Jusqu'à l'entrée en vigueur définitive de l'ordonnance du 22 septembre 2017, deux institutions avaient pour mission principale d'être informées et consultées. L'ordonnance relative à la nouvelle organisation du dialogue social adoptée le 22 septembre 2017 supprime ces deux institutions et la remplace par une nouvelle institution nommée le comité social et économique (cf. leçon 4) qui seul est appelé à exprimer les intérêts des salariés face à l'employeur.
Rq.Auparavant, deux institutions étaient appelées à être informées et consultées par l'employeur périodiquement ou à propos des décisions susceptibles d'affecter les intérêts des salariés. La première institution est compétente dans le domaine économique et social, et plus largement sur toutes les questions intéressant la marche générale de l'entreprise. Il s'agit du comité d'entreprise. La seconde, le comité d'hygiène, de sécurité et des conditions de travail (CHSCT), est une institution spécialisée qui doit être consultée à propos de toutes les décisions susceptibles de modifier les conditions de travail ou d'affecter la santé et la sécurité des salariés. Peu ou prou, leurs prérogatives ont vocation à être exercées par le CSE.

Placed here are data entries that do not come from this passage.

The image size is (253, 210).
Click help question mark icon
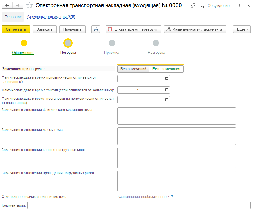point(172,197)
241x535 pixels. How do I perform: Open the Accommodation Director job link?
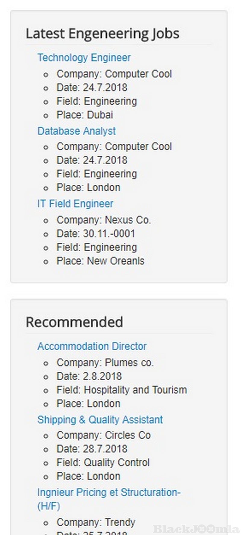(92, 346)
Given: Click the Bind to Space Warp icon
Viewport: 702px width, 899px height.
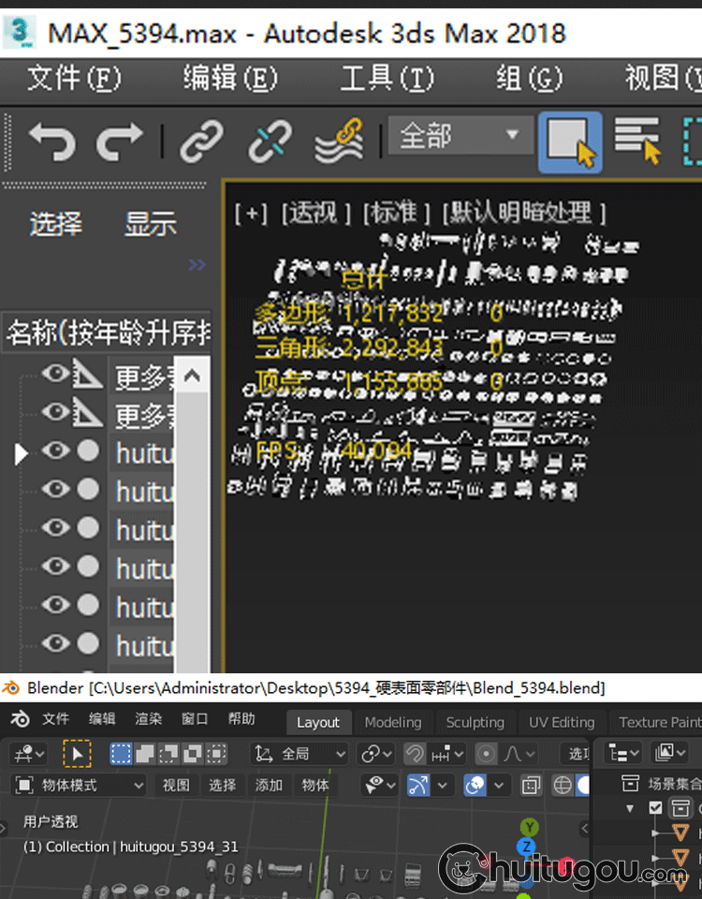Looking at the screenshot, I should 338,141.
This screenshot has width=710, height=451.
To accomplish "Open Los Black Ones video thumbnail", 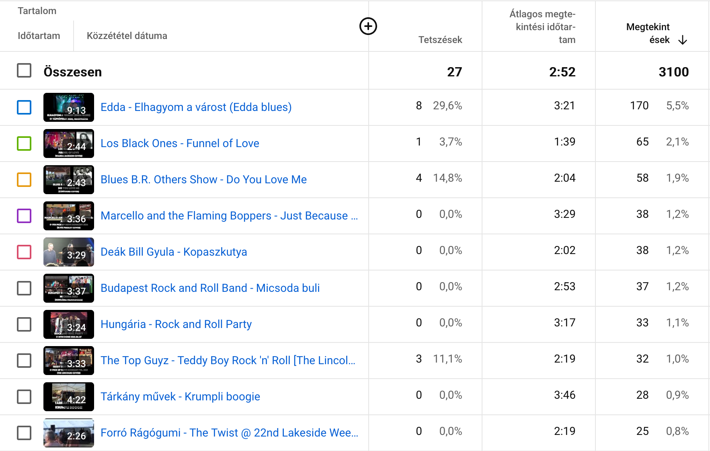I will [69, 144].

Depuis le 1er janvier 2020, le CSE est la seule institution qui a vocation à être informée et consultée par l'employeur. Aucun retour en arrière n'est possible : un accord collectif ne saurait décider du maintien des anciennes institutions de représentation élues du personnel. Certes, l'article L. 2315-2 dispose que :
Tx.« Les dispositions du présent chapitre ne font pas obstacle aux dispositions plus favorables relatives au fonctionnement ou aux pouvoirs du comité social et économique résultant d'accords collectifs de travail ou d'usages. »

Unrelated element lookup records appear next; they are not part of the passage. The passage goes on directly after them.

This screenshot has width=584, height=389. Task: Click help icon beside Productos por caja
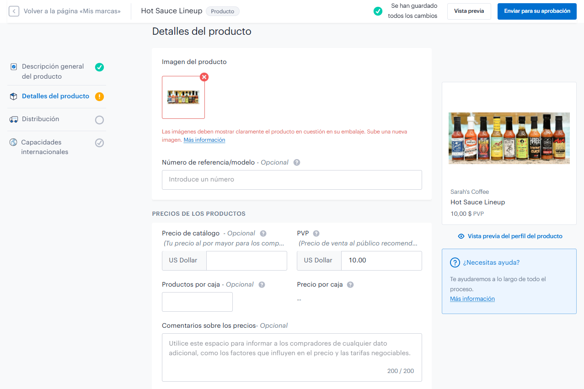(262, 284)
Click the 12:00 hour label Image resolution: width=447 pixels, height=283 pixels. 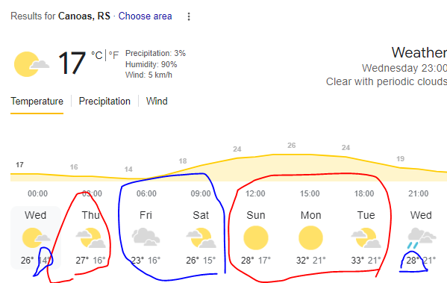[x=255, y=193]
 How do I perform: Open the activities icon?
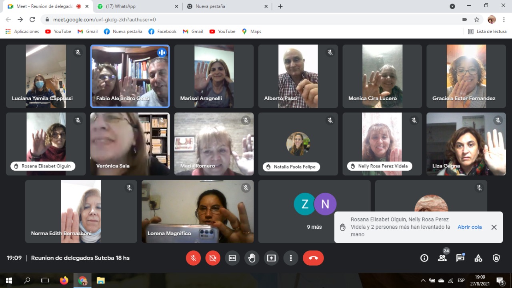click(478, 258)
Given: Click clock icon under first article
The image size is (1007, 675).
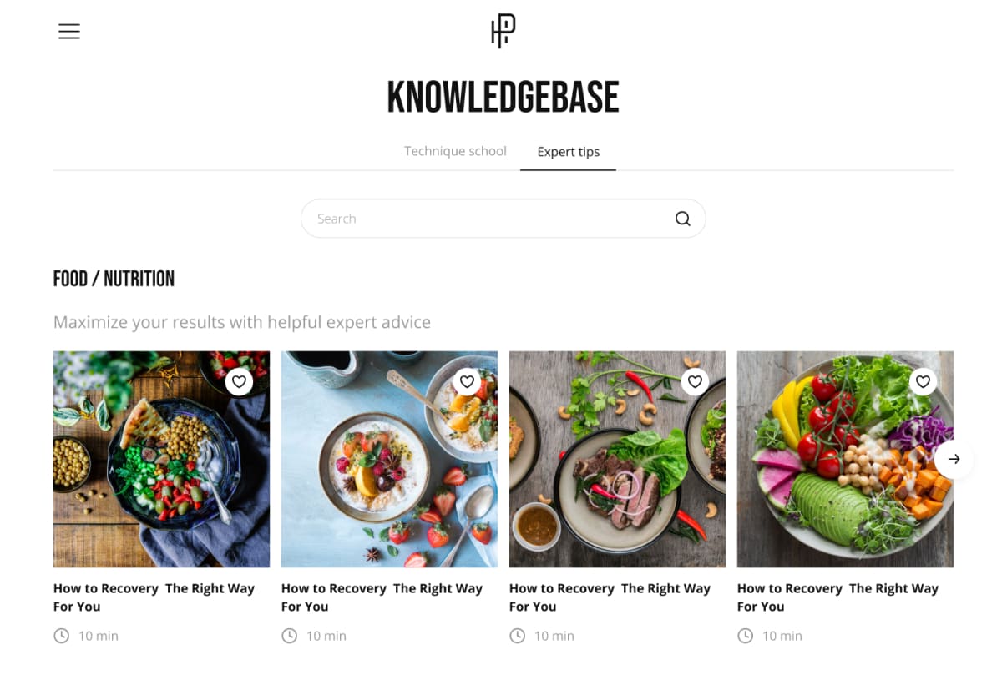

Au mieux, un accord pourrait prévoir des règles de fonctionnement inspirées des règles antérieures, mais qui respectent le cadre impératif du comité social et économique. En outre, il convient de rappeler la faculté pour un accord d'instituer des "représentants de proximité" dont l'existence et les prérogatives sont entièrement laissés aux mains de négociateurs (C. trav., art. L. 2313-7). Ainsi est-il possible par voie conventionnelle de leur confier un droit à être informés et consultés.Le CSE dispose de prérogatives d'information et de consultation dès lors que l'entreprise compte au moins cinquante salariés. Exerçant les prérogatives anciennement dévolues au CE et au CHSCT, le CSE est appelé à être informé et consulté, d'une part, dans le domaine économique et social (art. L. 2312-8 C. trav.) et, d'autre part, dans le domaine de la santé, de la sécurité, de hygiène et des conditions de travail (art. L. 2312-9 du C. trav.).
Tx.Art. L. 2312-8 :
« Le comité social et économique a pour mission d'assurer une expression collective des salariés permettant la prise en compte permanente de leurs intérêts dans les décisions relatives à la gestion et à l'évolution économique et financière de l'entreprise, à l'organisation du travail, à la formation professionnelle et aux techniques de production.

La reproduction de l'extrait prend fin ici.